#### [本文]

HORIBAのひとり言

「平面血液センサ」開発は試行錯誤の連続

HORIBAは豊橋技術科学大学と共同で世界初の血液用平面状センサを開発しました。従来よりも大幅な小型化に成功した、新型血液センサ開発に携わった堀場製作所・開発センターの佐竹大輔氏に聞きました。

──このたび開発に成功した血液用平面状センサは、これまでの血液用センサとどこが違うのですか?

佐竹氏:血液用の平面状センサは豊橋技術科学大学と共同開発したもので、血液中の赤血球と白血球の数を測定できるものです。従来のセンサは10立方センチメートル程度の部品の内部にごく小さな孔があって、そこに血液を流し血球が通るときの電気抵抗変化から計数を行っています。

#### [課題]
[1] 本文によると、血液用の平面状センサで測れるのは何ですか。
[2] 本文に出てくる会社と大学の名前をすべて挙げてください。
[3] 本文のうち、「HORIBAは豊橋技術科学大」を含む語句から「変化から計数を行っています。」までを、一字も変えずに書き写してください。
この一覧は本文とは別の資料です。

#### [資料一覧]
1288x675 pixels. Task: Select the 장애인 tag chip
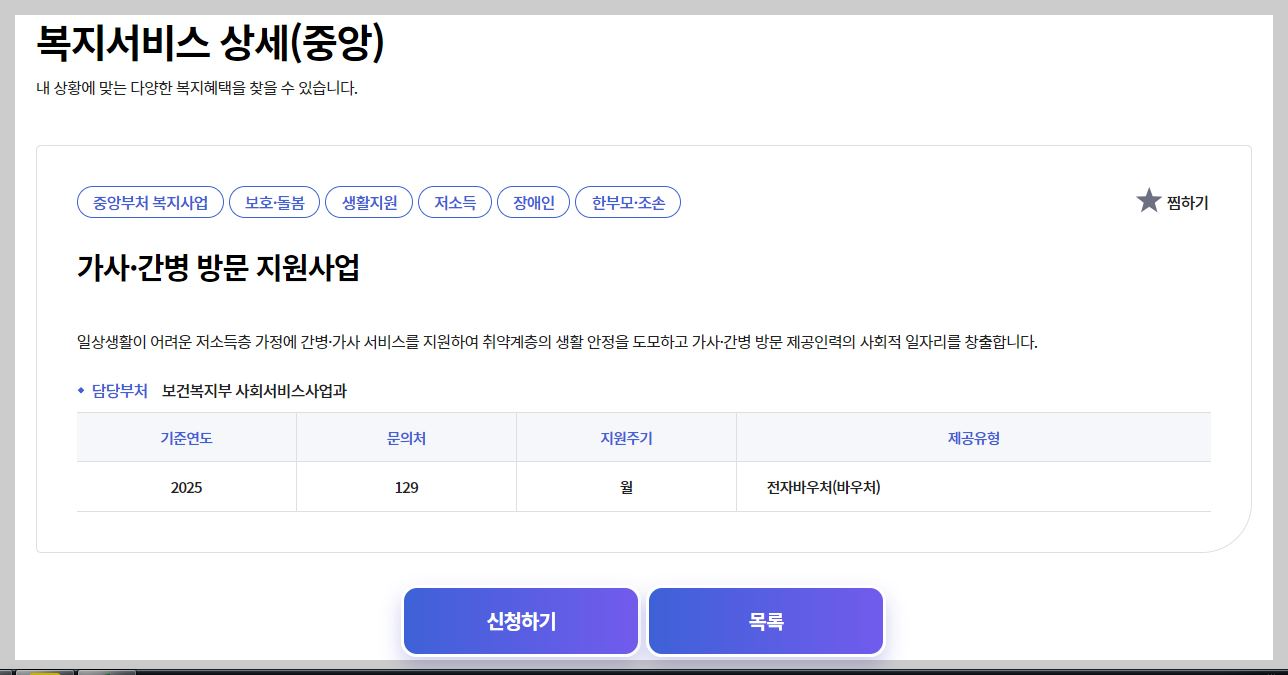pyautogui.click(x=533, y=201)
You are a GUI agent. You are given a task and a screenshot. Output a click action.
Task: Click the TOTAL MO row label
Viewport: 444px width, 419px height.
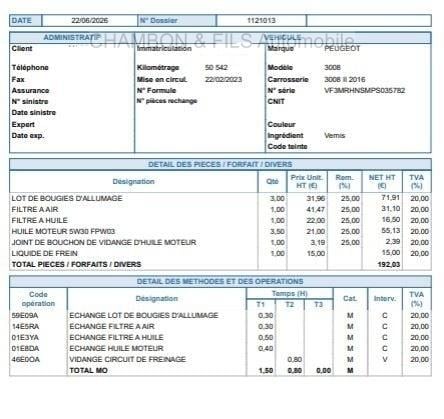tap(88, 371)
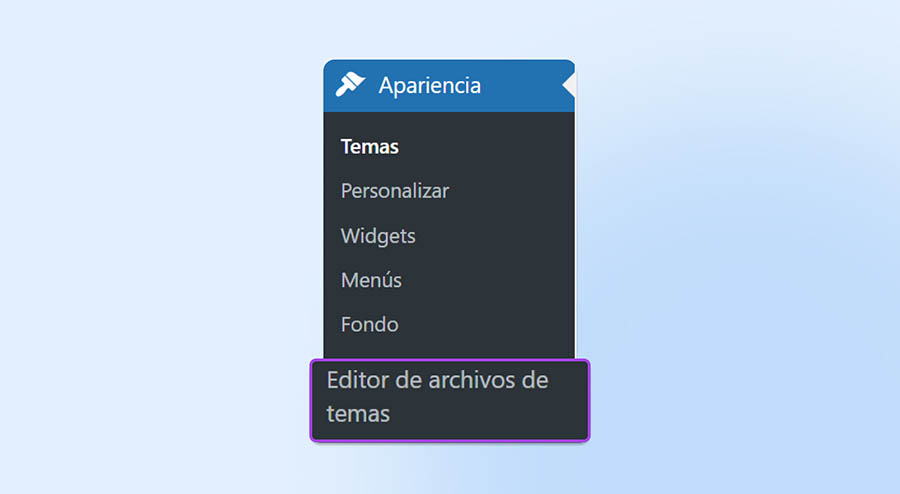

#### [各課題の答え]
[1] 血液中の赤血球と白血球の数です。

[2] HORIBA、豊橋技術科学大学、堀場製作所

[3]
HORIBAは豊橋技術科学大学と共同で世界初の血液用平面状センサを開発しました。従来よりも大幅な小型化に成功した、新型血液センサ開発に携わった堀場製作所・開発センターの佐竹大輔氏に聞きました。

──このたび開発に成功した血液用平面状センサは、これまでの血液用センサとどこが違うのですか?

佐竹氏:血液用の平面状センサは豊橋技術科学大学と共同開発したもので、血液中の赤血球と白血球の数を測定できるものです。従来のセンサは10立方センチメートル程度の部品の内部にごく小さな孔があって、そこに血液を流し血球が通るときの電気抵抗変化から計数を行っています。